Vingt-quatre heures après l'élection de Miss France, vingt-sept jeunes filles se disputaient dimanche à Divonne-les-Bains (Ain)
la couronne de Miss Prestige National, le concours dissident maintenu
en dépit des pressions exercées sur ses organisateurs.
Samedi, la société de production Endemol et la Société Miss France leur ont adressé des mises en demeure, leur demandant de mettre un terme à l'organisation du concours, placé sous l'égide des fidèles de Geneviève de Fontenay.
Endemol et la Société des Miss France s'appuient sur
un jugement du tribunal arbitral du 7 novembre qui a reconnu, à titre conservatoire, la clause de non-concurrence de Mme de Fontenay la liant jusqu'en 2013 avec Endemol dans le cadre du contrat de vente de la société Miss France en 2002. Une astreinte de 100 000 euros a été fixée par le tribunal en cas de non respect du jugement.
Un concours diffusé sur Facebook
Malgré cette menace, le comité Miss Prestige National a maintenu le gala: pour le comité, la date d'application de l'accord arbitral est fixée au mois de janvier. Et ils revendiquent
leur indépendance par rapport à Mme de Fontenay, même si l'ombre de la dame au chapeau planait dimanche soir à Divonne-les-Bains.
Christiane Lillio, Miss France 1968, présidente des comités régionaux Miss Prestige National 2012, saluait d'ailleurs celle pour laquelle elle «a eu beaucoup de tendresse toute sa vie», avant de lancer le spectacle.
Un spectacle que d'aucuns ont tenté de «faire capoter», a déploré de son côté l'organisateur du vote, Yves Derisbourg. «Mais nous sommes là tout à fait légalement», a-t-il ajouté, rappelant que la soirée était retransmise
notamment sur la page Facebook de Miss Prestige National, la plateforme de partage vidéo Dailymotion ayant renoncé à la diffuser à la suite d'une mise en garde d'Endémol.
27 candidates pour le titre
Une fois les comptes réglés, la soirée pouvait démarrer et les 27 Miss, deux candidates étaient absentes, s'élancer sur le podium, revêtues de la tenue traditionnelle de leur région, sous les applaudissements des quelques centaines de personnes présentes et qui avaient déboursé 150 euros pour le dîner de gala.
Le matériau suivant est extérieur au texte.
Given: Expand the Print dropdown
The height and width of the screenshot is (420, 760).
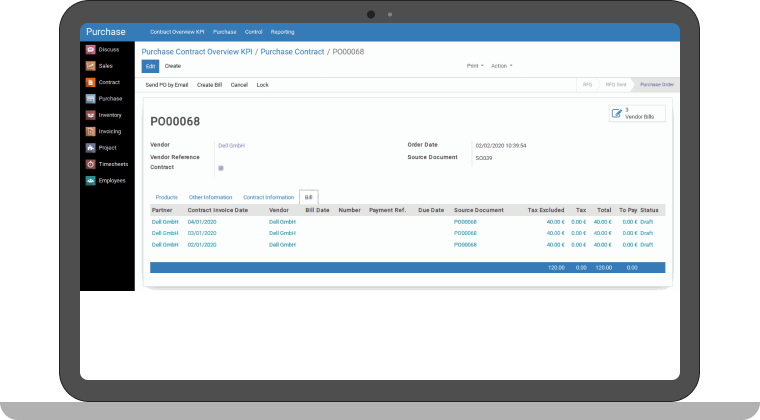Looking at the screenshot, I should (473, 66).
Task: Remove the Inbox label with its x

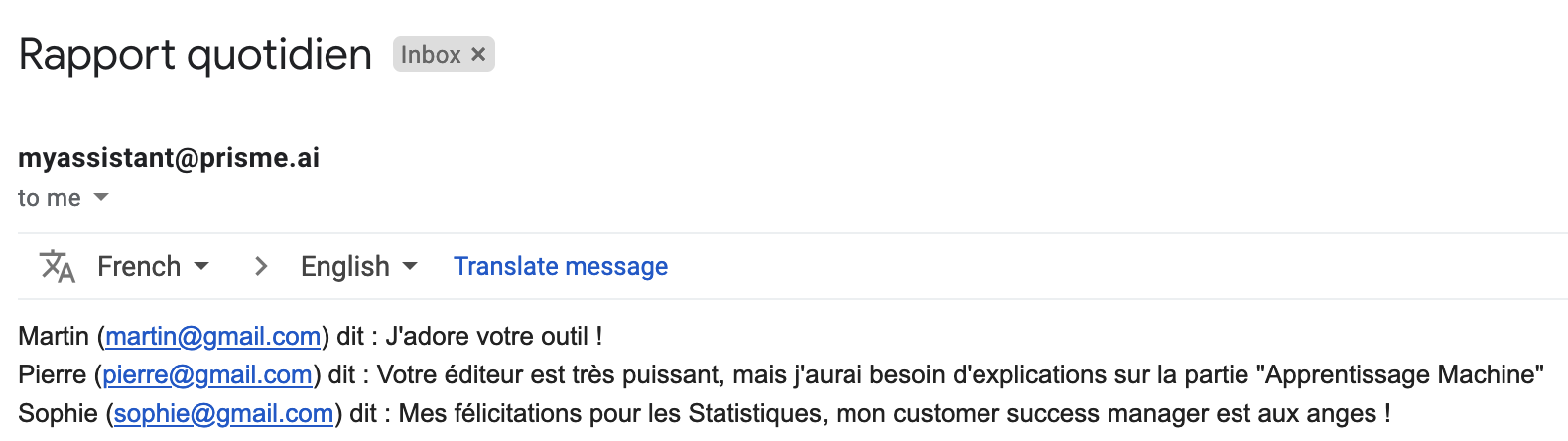Action: 478,54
Puis, selon le scénario immuable de ces soirées, chaque Miss se présentait au micro. Venait ensuite le défilé en maillot de bain, «l'étape ultime», selon Barbara Morel, Miss Nationale (le nom précédent du concours) 2010. Il revenait aux internautes de départager les sept finalistes. Selon les organisateurs, plus d'un million d'entre eux ont désigné les représentantes de la Bretagne, de la Provence, du Cambresis-Hainaut, de la Cerdagne-Roussillon, de la Loire-Forez, de la Guadeloupe et de Saint-Barthélémy.
En fin de soirée, le jury, présidé par le journaliste Henri-Jean Servat, a désigné Miss Cerdagne-Roussillon qui devient Miss Prestige Nationale 2012. Samedi, à Brest, c'est la Miss Alsace Delphine Wespiser qui a été élue Miss France 2012.